(Material provided begins)

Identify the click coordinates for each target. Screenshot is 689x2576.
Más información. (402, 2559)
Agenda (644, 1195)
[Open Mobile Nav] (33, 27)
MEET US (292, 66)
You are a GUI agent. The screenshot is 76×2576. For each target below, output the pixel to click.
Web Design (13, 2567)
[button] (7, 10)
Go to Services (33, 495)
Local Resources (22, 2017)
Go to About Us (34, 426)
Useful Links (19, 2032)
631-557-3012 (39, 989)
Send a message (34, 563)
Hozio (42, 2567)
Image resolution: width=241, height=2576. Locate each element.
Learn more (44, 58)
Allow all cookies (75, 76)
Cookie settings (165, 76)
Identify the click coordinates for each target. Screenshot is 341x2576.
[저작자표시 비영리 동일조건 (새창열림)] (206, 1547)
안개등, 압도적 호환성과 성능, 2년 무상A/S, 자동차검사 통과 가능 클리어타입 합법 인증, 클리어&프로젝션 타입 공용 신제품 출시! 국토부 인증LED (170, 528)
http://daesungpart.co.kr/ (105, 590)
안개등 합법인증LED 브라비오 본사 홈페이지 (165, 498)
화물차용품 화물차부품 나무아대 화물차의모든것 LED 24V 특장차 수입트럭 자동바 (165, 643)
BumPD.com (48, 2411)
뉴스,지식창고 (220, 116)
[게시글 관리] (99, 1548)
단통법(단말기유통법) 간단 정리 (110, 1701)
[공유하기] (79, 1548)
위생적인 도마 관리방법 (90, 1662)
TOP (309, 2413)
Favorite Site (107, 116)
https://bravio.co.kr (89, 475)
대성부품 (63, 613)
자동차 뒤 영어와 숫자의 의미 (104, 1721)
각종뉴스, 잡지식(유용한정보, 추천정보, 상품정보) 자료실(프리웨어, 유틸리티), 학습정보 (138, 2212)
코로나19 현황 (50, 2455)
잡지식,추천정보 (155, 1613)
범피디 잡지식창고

(Material provided ends)

> _Your instructions_
Return the entries in full, keeping every line exactly as it is.

> _Answer space_
Identify the click coordinates for each target. Screenshot is 689x2576.
Más información. (402, 2559)
Agenda (644, 1195)
[Open Mobile Nav] (33, 27)
MEET US (292, 66)
You are a GUI agent. The screenshot is 76×2576. For each target below, output the pixel to click.
Web Design (13, 2567)
[button] (7, 10)
Go to Services (33, 495)
Local Resources (22, 2017)
Go to About Us (34, 426)
Useful Links (19, 2032)
631-557-3012 (39, 989)
Send a message (34, 563)
Hozio (42, 2567)
Image resolution: width=241, height=2576. Locate each element.
Learn more (44, 58)
Allow all cookies (75, 76)
Cookie settings (165, 76)
Identify the click coordinates for each target. Screenshot is 341x2576.
[저작자표시 비영리 동일조건 (새창열림)] (206, 1547)
안개등, 압도적 호환성과 성능, 2년 무상A/S, 자동차검사 통과 가능 클리어타입 합법 인증, 클리어&프로젝션 타입 공용 신제품 출시! 국토부 인증LED (170, 528)
http://daesungpart.co.kr/ (105, 590)
안개등 합법인증LED 브라비오 본사 홈페이지 (165, 498)
화물차용품 화물차부품 나무아대 화물차의모든것 LED 24V 특장차 수입트럭 자동바 (165, 643)
BumPD.com (48, 2411)
뉴스,지식창고 (220, 116)
[게시글 관리] (99, 1548)
단통법(단말기유통법) 간단 정리 (110, 1701)
[공유하기] (79, 1548)
위생적인 도마 관리방법 (90, 1662)
TOP (309, 2413)
Favorite Site (107, 116)
https://bravio.co.kr (89, 475)
대성부품 (63, 613)
자동차 뒤 영어와 숫자의 의미 (104, 1721)
각종뉴스, 잡지식(유용한정보, 추천정보, 상품정보) 자료실(프리웨어, 유틸리티), 학습정보 (138, 2212)
코로나19 현황 (50, 2455)
잡지식,추천정보 (155, 1613)
범피디 잡지식창고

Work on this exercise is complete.